Chez son illustre beau-frère, Frontenac avait rencontré tous les hommes éminents qui devaient composer l’Académie des Sciences, car ce fut là, dans cette maison, que le grand ministre du Grand Roi, Colbert, vint les choisir. Là aussi que Molière en personne lut, pour la première fois, devant un jury de critiques, sa fameuse comédie de Tartufe, dont l’audace allait provoquer les foudres royales et ecclésiastiques. J’imagine et vois d’ici Frontenac siégeant dans ce cénacle d’intimes, de gourmets littéraires, triés sur le volet, invités à cette séance académique comme à un banquet, pour y goûter, en primeur, y ouïr en dillettanti cette pièce inédite, savoureuse comme un scandale et désirable comme un fruit défendu.

Pierre Margry, l’apologiste des Frontenacs et de leurs alliés, a cru devoir excuser Habert de Montmort auprès de ses lecteurs pour avoir permis à Molière la lecture de Tartufe chez lui.

« Ce n’est pas, remarque-t-il, qu’on fût irréligieux dans cette maison. Les Montmorts recherchaient au contraire la vérité dans ce qu’elle avait de plus élevé et de plus pur. Cette recherche même qui portait leur pensée vers un monde supérieur dont ils se regardaient déjà comme citoyens, suivant l’expression de l’Apôtre, cette recherche paraissait avec éclat dans la personne du second fils d’Henriette de Frontenac. »[1]
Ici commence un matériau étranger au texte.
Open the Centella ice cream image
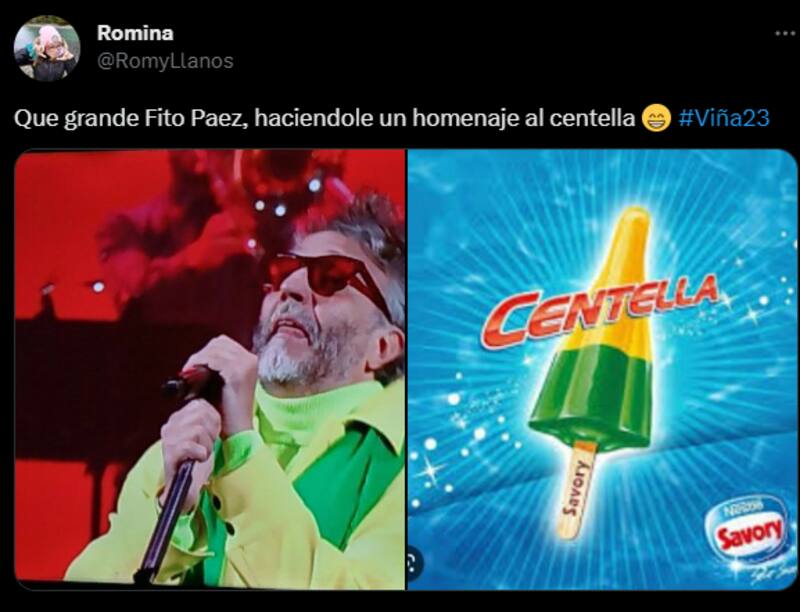This screenshot has width=800, height=612. 602,370
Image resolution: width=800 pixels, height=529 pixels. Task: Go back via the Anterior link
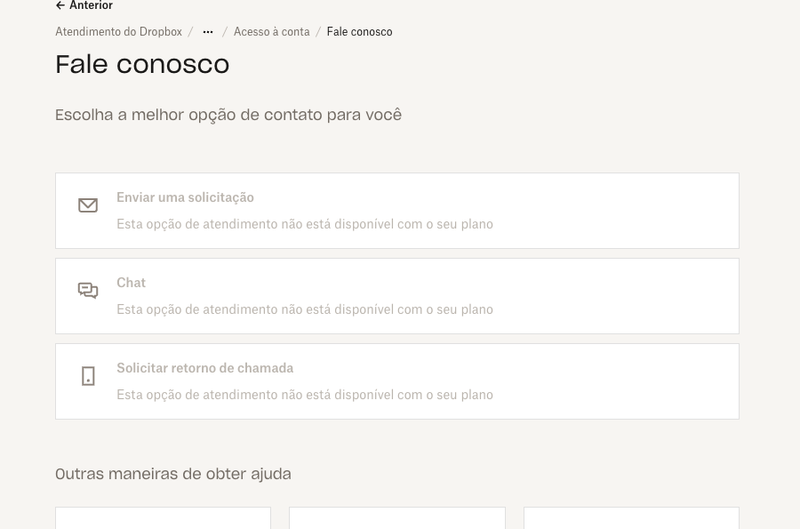coord(91,5)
Si l’auteur du Misanthrope et de tant d’autres chefs-d’œuvre y venait prendre l’avis de l’aréopage académique, consulter Henri-Louis Habert de Montmort, le maître de céans, sur l’estime qu’il devait entretenir de ses propres ouvrages, l’enfant de la maison, Louis Habert de Montmort, le neveu de Frontenac, le futur évêque de Perpignan, y venait prendre aussi conseil de Bossuet et de

  1. Introduction au tome Vième des Mémoires et documents pour servir à l’histoire des Origines françaises des pays d’Outremer, page 137, Paris, 1887.